The Digital Gap Between Rich and Poor Kids

Lower-income teens spend an average of eight hours and seven minutes a day using screens for entertainment, while higher income peers spend five hours and 42 minutes, according to research by Common Sense Media, a nonprofit media watchdog.

The Digital Gap Between Rich and Poor Kids

By Nellie Bowles (The New York Times)

America’s public schools are still touting devices with screens — even offering digital-only preschools. The rich are banning screens from class altogether.

It wasn’t long ago that the worry was that rich students would have access to the internet earlier, gaining tech skills and creating a digital divide. Schools ask students to do homework online, while only about two-thirds of people in the U.S. have broadband internet service. But now, as Silicon Valley’s parents increasingly panic over the impact screens have on their children and move toward screen-free lifestyles, worries over a new digital divide are rising. It could happen that the children of poorer and middle-class parents will be raised by screens, while the children of Silicon Valley’s elite will be going back to wooden toys and the luxury of human interaction.

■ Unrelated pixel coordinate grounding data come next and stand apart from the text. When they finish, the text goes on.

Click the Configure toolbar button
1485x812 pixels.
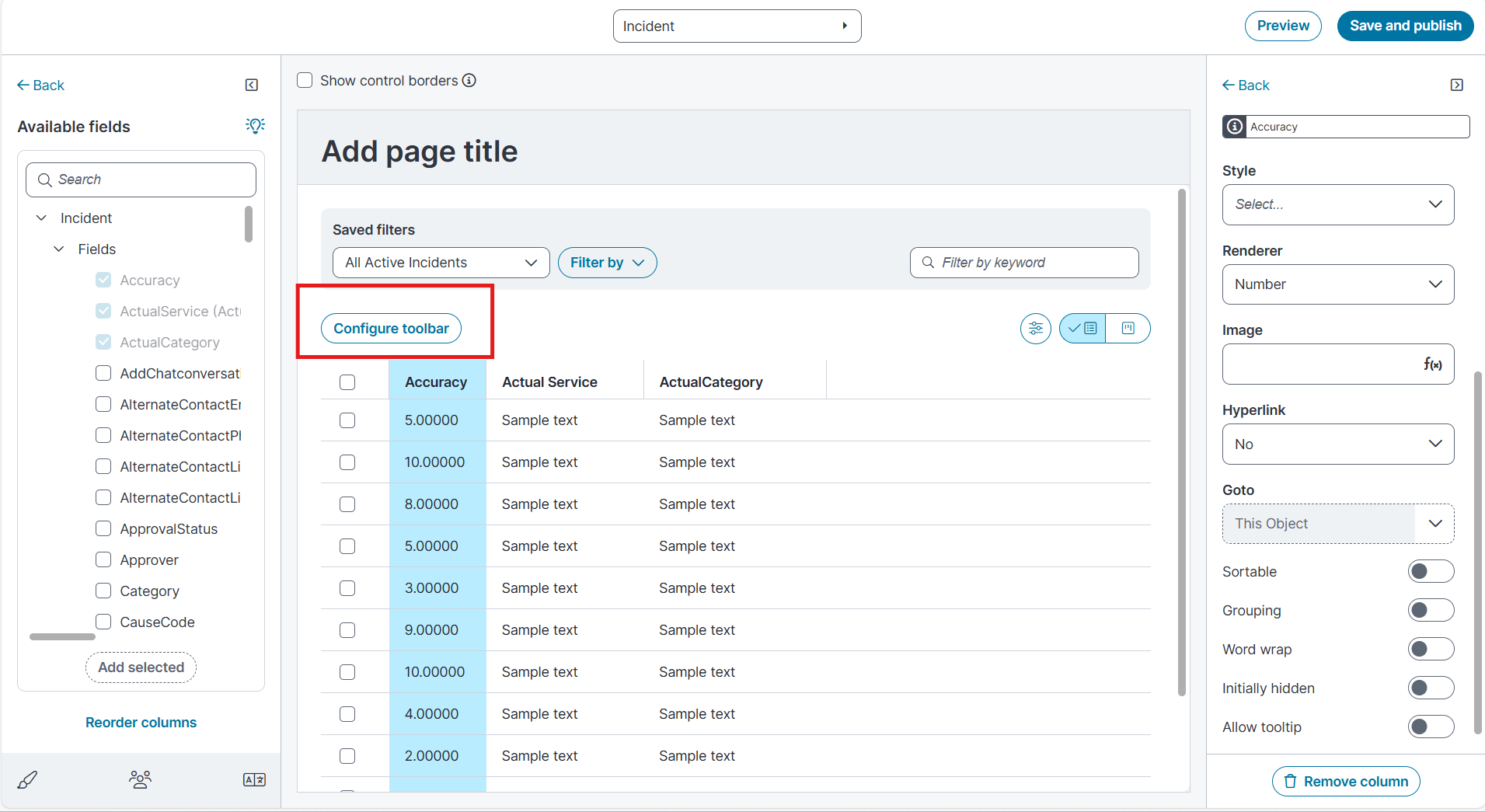coord(391,329)
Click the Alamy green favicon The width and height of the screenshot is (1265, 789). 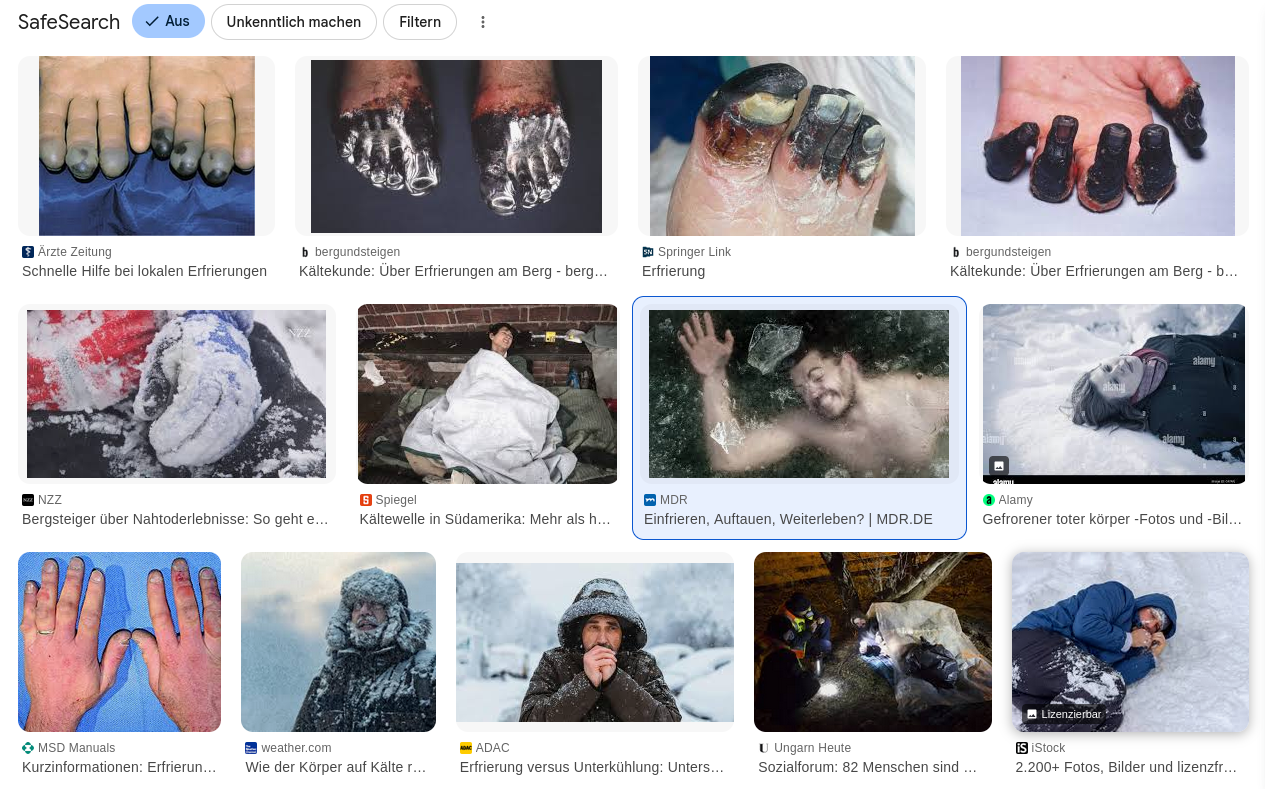coord(989,500)
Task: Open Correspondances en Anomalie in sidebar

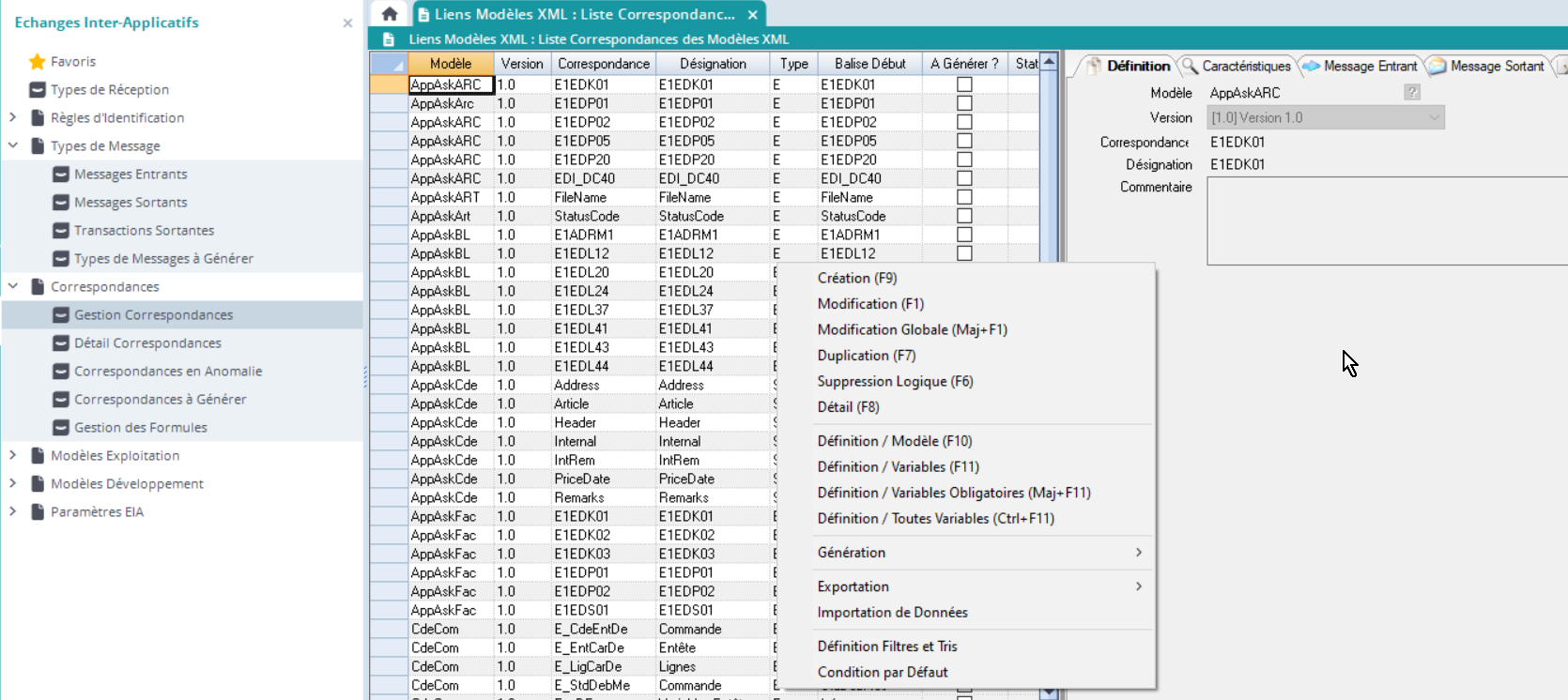Action: [168, 372]
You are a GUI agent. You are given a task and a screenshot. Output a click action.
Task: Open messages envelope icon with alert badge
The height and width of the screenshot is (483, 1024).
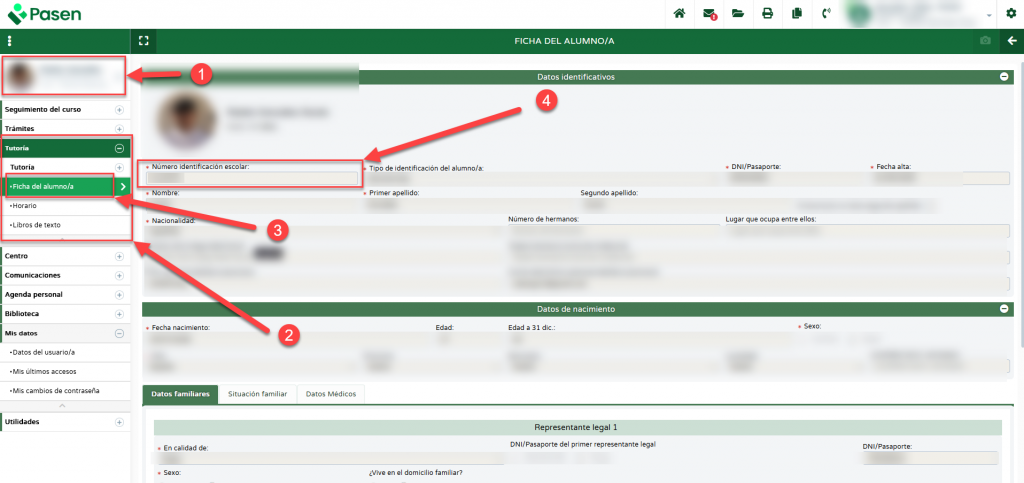[x=709, y=14]
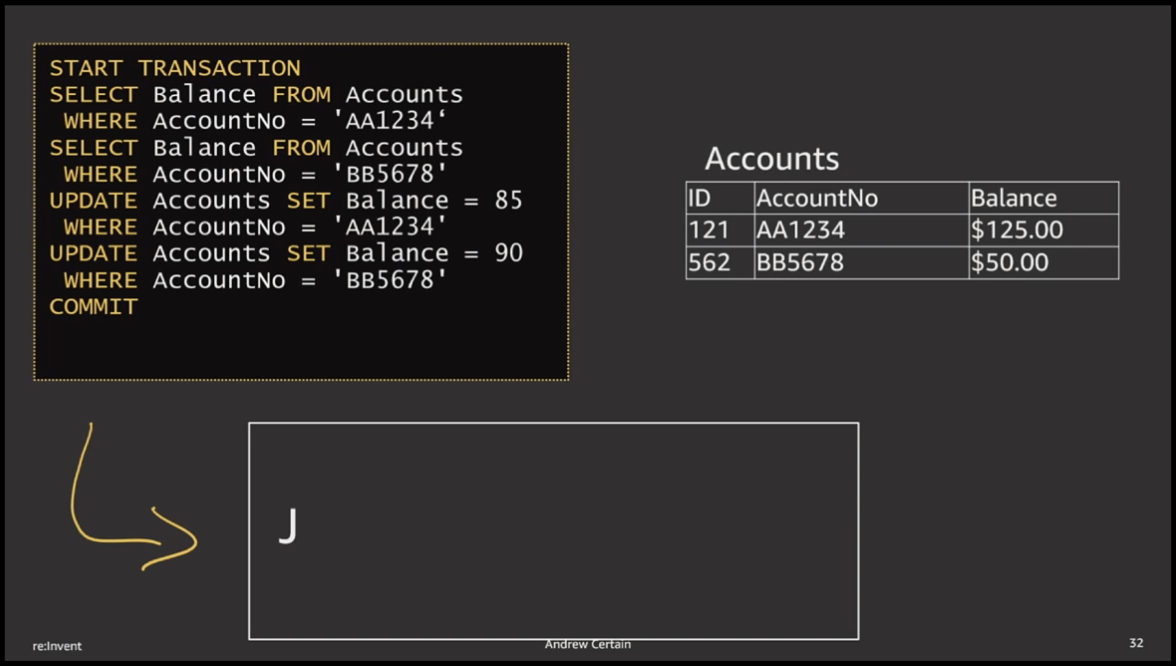
Task: Click the value 90 in the UPDATE statement
Action: coord(508,253)
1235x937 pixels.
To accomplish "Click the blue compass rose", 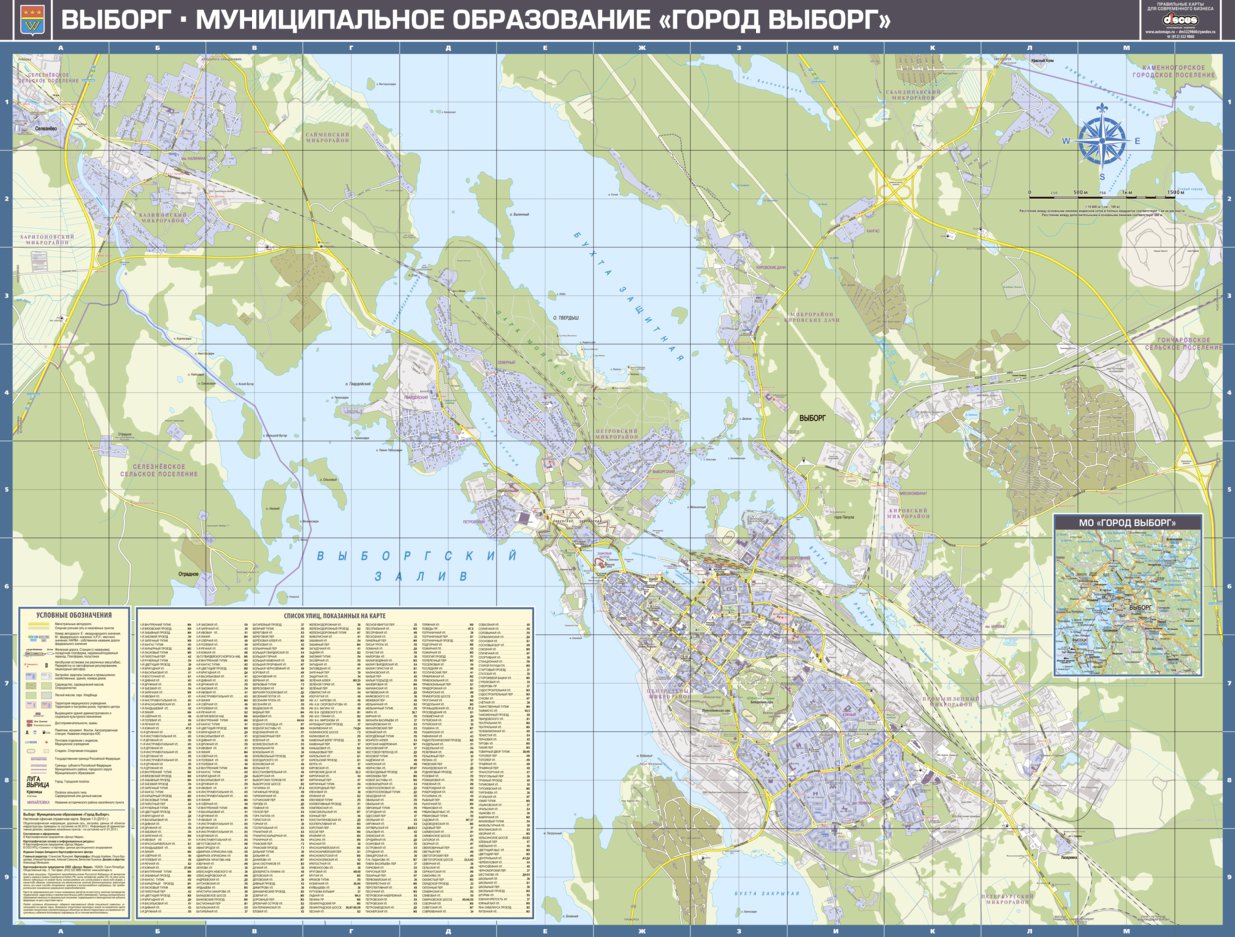I will click(1101, 142).

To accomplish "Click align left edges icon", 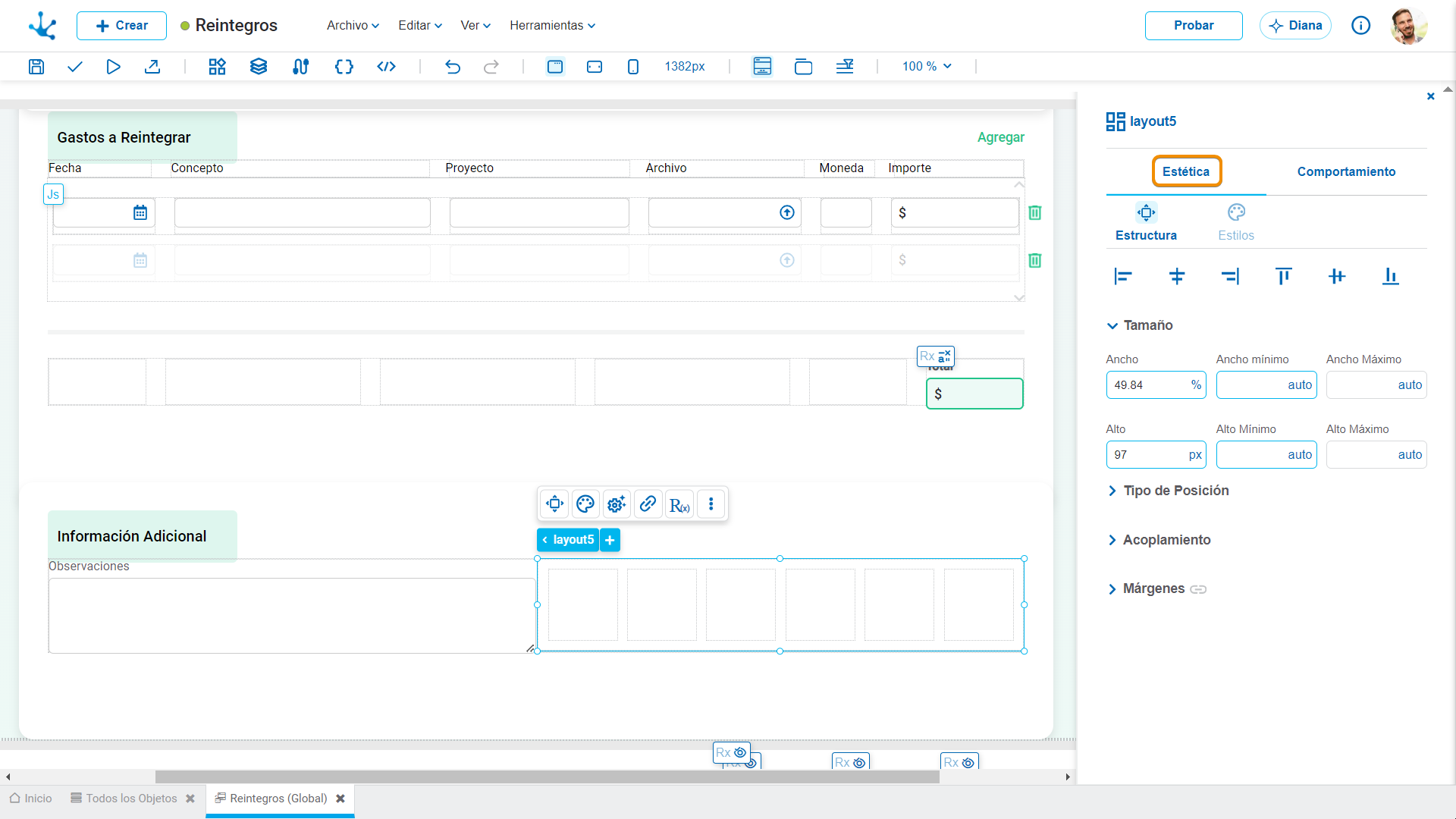I will click(x=1123, y=277).
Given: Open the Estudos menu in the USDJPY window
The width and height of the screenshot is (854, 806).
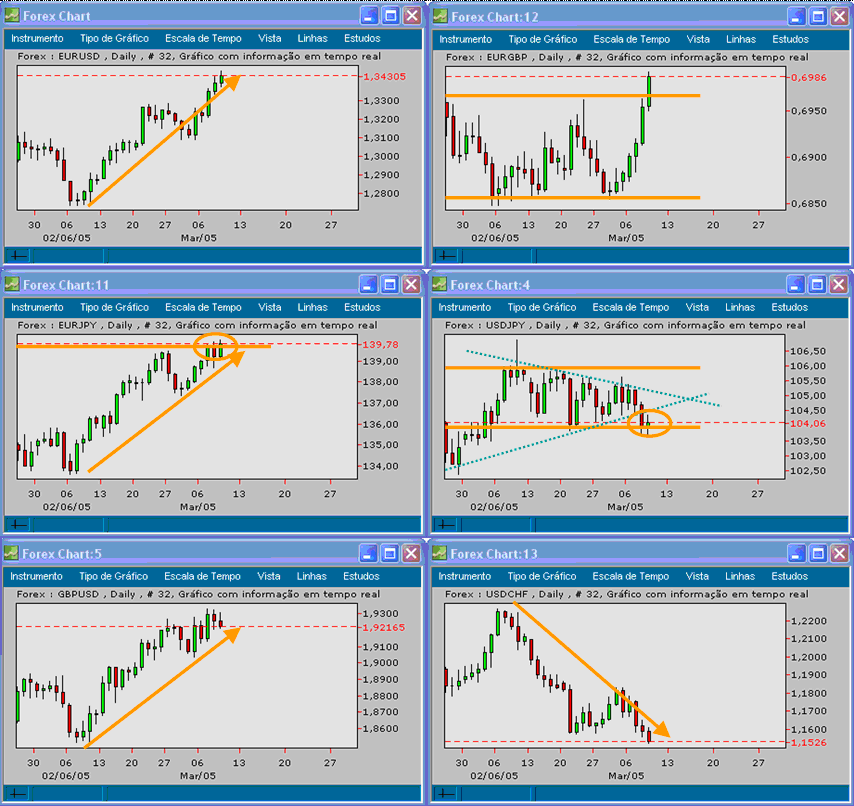Looking at the screenshot, I should (x=790, y=307).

This is already playing out. Throwback play-based preschools are trending in affluent neighborhoods — but Utah has been rolling out a state-funded online-only preschool, now serving around ten thousand children. Organizers announced the screen-based preschool effort will expand in 2019 with a federal grant to Wyoming, North Dakota, South Dakota, Idaho and Montana.

Lower-income teens spend an average of eight hours and seven minutes a day using screens for entertainment, while higher income peers spend five hours and 42 minutes, according to research by Common Sense Media, a nonprofit media watchdog. (This study counted each screen separately, so a child texting on a phone and watching TV for one hour counted as two hours of screens being used.) Two studies that look at race have found that white children are exposed to screens significantly less than African-American and Hispanic children.

And parents say there is a growing technological divide between public and private schools even in the same community. While the private Waldorf School of the Peninsula, popular with Silicon Valley executives, eschews most screens, the nearby public Hillview Middle School advertises its 1:1 iPad program.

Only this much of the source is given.